*Page*:
Introduction / History
The Dangs Bhil live in the rocky, hilly forests of western central India. They are primarily located in the Dangs district of Gujarat State. Dangi, their native language, is the language of trade in this region. Dangi is a sub-group of Khandesi, which belongs to the Indo-Aryan language family.
The Western Chalukya were the first people to establish political control throughout the region. Later, the Rashtrakuta gained control and brought the Dangs under submission to local chiefs, who were mostly Bhil. The forest wealth exploited by the Dangs enticed the Bhil, as well as the British, causing constant conflicts between the groups. Eventually, the Dangs were forced into slavery.
Later, the people who lived on the plains joined forces with the invading tribes. The Dangs, however, granted shelter to those who were ousted from their homes. For years the Dangs remained isolated, living in poor physical conditions. However, in 1947, plans were initiated to improve their circumstances.
What are their lives like?

*Extracted information*:

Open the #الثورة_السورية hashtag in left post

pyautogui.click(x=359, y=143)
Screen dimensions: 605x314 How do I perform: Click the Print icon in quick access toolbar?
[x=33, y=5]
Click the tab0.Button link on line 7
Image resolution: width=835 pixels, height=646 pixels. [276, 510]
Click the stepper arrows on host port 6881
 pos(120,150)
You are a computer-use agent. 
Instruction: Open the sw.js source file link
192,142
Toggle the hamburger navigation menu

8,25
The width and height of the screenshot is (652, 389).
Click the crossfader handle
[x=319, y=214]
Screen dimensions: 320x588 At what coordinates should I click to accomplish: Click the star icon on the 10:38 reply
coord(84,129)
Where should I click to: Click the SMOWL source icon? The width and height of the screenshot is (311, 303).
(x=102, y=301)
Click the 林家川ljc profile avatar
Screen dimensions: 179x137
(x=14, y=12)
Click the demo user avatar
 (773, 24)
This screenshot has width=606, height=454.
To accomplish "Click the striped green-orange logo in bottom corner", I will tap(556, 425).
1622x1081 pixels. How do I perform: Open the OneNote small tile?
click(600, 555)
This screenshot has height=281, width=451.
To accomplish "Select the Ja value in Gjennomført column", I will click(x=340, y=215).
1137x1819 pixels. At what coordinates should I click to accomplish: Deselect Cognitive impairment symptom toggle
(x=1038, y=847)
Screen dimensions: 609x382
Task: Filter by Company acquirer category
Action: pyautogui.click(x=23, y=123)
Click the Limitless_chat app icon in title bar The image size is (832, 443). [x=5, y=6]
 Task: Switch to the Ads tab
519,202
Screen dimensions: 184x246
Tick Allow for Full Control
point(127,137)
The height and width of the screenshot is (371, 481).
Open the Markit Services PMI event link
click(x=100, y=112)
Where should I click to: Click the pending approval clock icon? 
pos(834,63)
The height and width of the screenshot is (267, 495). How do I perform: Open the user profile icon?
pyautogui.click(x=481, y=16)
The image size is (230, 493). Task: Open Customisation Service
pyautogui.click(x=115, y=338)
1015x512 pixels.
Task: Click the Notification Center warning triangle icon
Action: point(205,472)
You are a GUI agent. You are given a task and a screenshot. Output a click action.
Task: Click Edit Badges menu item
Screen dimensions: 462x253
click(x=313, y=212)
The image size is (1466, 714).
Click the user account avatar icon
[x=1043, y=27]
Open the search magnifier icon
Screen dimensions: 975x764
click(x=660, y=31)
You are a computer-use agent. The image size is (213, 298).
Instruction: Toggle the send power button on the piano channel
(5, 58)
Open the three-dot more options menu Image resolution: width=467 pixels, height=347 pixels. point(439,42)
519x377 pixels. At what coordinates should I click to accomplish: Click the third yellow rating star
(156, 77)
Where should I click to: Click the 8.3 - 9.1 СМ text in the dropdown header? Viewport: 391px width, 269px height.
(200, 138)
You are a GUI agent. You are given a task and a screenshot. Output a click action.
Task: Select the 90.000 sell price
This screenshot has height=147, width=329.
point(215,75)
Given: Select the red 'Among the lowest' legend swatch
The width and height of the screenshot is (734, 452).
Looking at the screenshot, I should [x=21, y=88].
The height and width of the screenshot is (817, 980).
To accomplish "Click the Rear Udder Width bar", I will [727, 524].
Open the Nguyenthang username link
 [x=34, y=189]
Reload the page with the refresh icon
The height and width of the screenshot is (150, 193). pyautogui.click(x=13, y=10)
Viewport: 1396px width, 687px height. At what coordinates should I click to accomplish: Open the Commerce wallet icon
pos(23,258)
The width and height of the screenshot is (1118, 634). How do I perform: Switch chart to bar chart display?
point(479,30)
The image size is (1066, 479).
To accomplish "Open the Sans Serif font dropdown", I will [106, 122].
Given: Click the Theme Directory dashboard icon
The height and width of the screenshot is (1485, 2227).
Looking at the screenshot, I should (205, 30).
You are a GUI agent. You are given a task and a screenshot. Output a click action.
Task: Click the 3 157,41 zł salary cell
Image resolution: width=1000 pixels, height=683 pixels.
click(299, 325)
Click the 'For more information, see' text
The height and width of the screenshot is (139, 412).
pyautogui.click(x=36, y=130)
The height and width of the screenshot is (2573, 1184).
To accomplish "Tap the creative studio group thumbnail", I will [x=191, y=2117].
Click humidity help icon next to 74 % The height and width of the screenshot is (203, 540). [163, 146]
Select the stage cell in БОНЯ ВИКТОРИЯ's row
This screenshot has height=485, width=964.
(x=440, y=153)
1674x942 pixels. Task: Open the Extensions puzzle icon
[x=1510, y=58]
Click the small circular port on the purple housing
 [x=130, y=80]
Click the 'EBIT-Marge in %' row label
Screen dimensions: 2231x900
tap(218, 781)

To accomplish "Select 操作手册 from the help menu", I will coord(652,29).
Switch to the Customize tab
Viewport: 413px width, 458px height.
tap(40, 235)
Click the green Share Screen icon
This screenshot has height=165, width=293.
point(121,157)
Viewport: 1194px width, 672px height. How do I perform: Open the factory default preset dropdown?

*Exercise aim*: Carry the Dangs Bhil text forward from its last line. The listing is separate material, unrelated to the text on the Dangs Bhil.

*Task response*:
The Dangs were originally very poor, having few material possessions and survived by gathering food from the forests. They had no time for intellectual pursuits, but sought only to survive. They lived a hard, monotonous life in the mountainous forests, causing them to become individualistic and somewhat introverted. Nevertheless, their love of freedom has made them a people of sturdy character.
Today, the Dangs Bhil continue to live in extreme poverty, and their social lives are built around the search for food. They have always lived close to nature, depending on it for survival. Animals are respected and treated as equals. For this reason, they are often called the "children of nature." The Dangs district contains many protected forests that the Dangs are allowed to use for cultivation and residence. They live in one-room bamboo huts made with thatched roofps.
The family is the basic unit of social and religious life among the Dangs. Their society is patrilineal, meaning that the line of descent is through the males. Young newlyweds typically live near or with the husband's family. Social and religious order is maintained by an institution known as the panch.
Due to the warm, moist climate of the Dangs district, the people wear very little clothing. The women like to wear grass ornaments.
Despite their poverty, the Dangs enjoy singing and dancing. However, their animated tribal dances are no longer as significant as they once were. The villagers are skilled in creating objects out of stone, wood, and clay. Hindu artisans often help them with such crafts. Tattooing has also become an art among the Dangs.
What are their beliefs?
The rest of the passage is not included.